LZIP options: plzip is the multithreaded version of lzip that uses all the virtual cores of your CPU, to go at least N times faster when N is the number of physical CPU cores.

This compresses the files down to 30-50 % of their original size while being as fast as possible. See the benchmark observations for that greatly increased CPU time doesn’t help compress much more.

tar -I didn’t work for lzip: for some reason, on my PC, the -I 'lzip -0' option of tar doesn’t have any effect–it uses the -9 option of lzip regardless..

LZIP benchmarks: for a 106.9 MByte 16-bit software defined radio dataset (a short test file) I found the table below. It’s immediately evident that for large, high-entropy (noisy natural geoscience data) that very low compression settings are appropriate. Similar results for LZMA compression options for large datasets of geoscience auroral video.

It may be possible to tweak further improvements by using dictionary size and match length options, if someone has an extremely large noisy dataset compression problem (e.g. CERN).

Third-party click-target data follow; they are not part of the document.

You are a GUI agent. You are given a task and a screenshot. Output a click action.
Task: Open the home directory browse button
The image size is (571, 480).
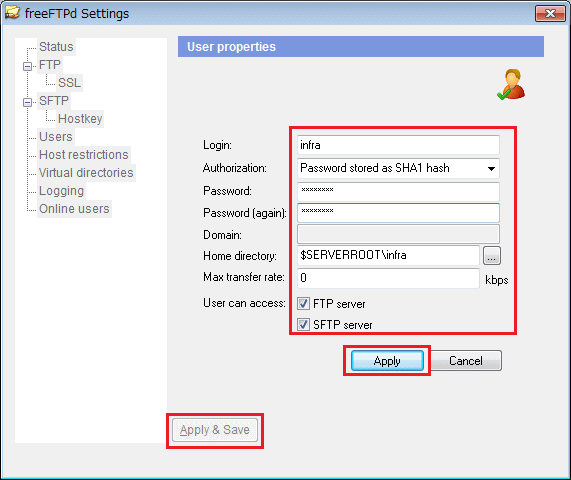(x=492, y=255)
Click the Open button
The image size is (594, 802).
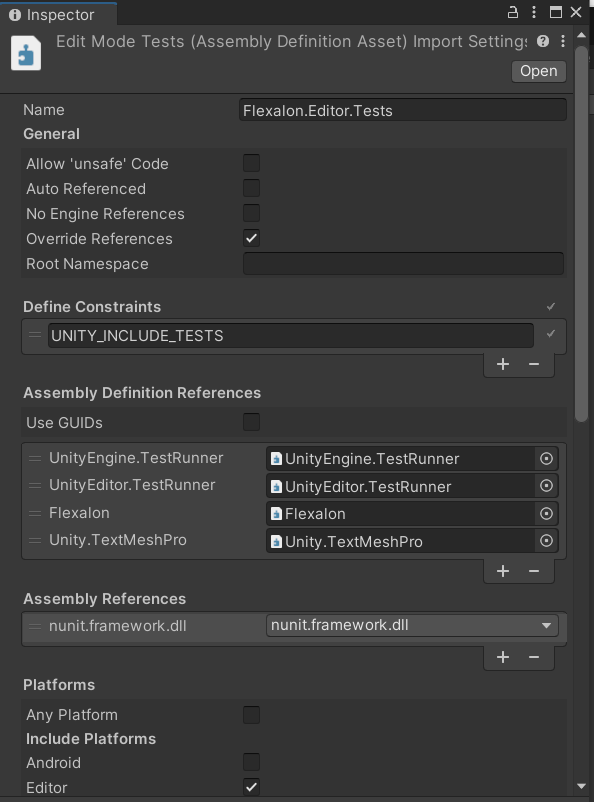coord(537,71)
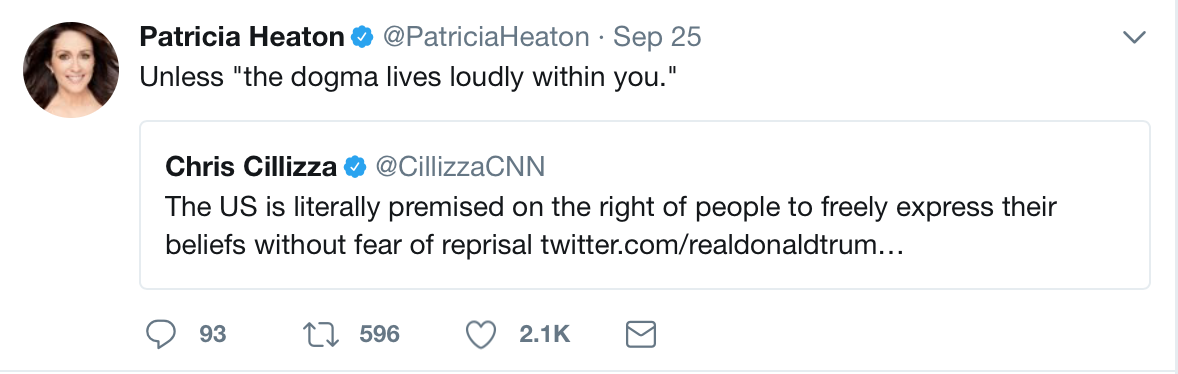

Lzip - Compression ratio time (seconds)
0 0.471 5.6
1 0.448 18.7
2 0.447 30.8
6 0.407 95.2
9 0.400 116.2

Compression of very noisy datasets: why is there often little advantage in noisy geoscience datasets for high compression settings? At the most basic level, lossless compression is about finding redundancies in the files. Self-similarities, autocorrelation, and the like. Nature is an incredibly powerful random number generator–the opposite of what compression algorithms need. In contrast to the high-SNR image and text data used by most of the populace, scientists, and geoscientists in particular have instruments that use a very large dynamic range with high sensitivity. For the radio science and scientific camera domains (two areas of my expertise), this typically means 16-bit high speed ADCs where most of the time, several bits are uniformly zero, and the rest of the bits are highly random, with a slowly changing bias value.

In practical terms, a trivial lossless compression algorithm eliminates those high bits that are so often zero, but even a very advanced lossless algorithm will have trouble getting further compression benefit vs. CPU cycles on typical remote sensing datasets.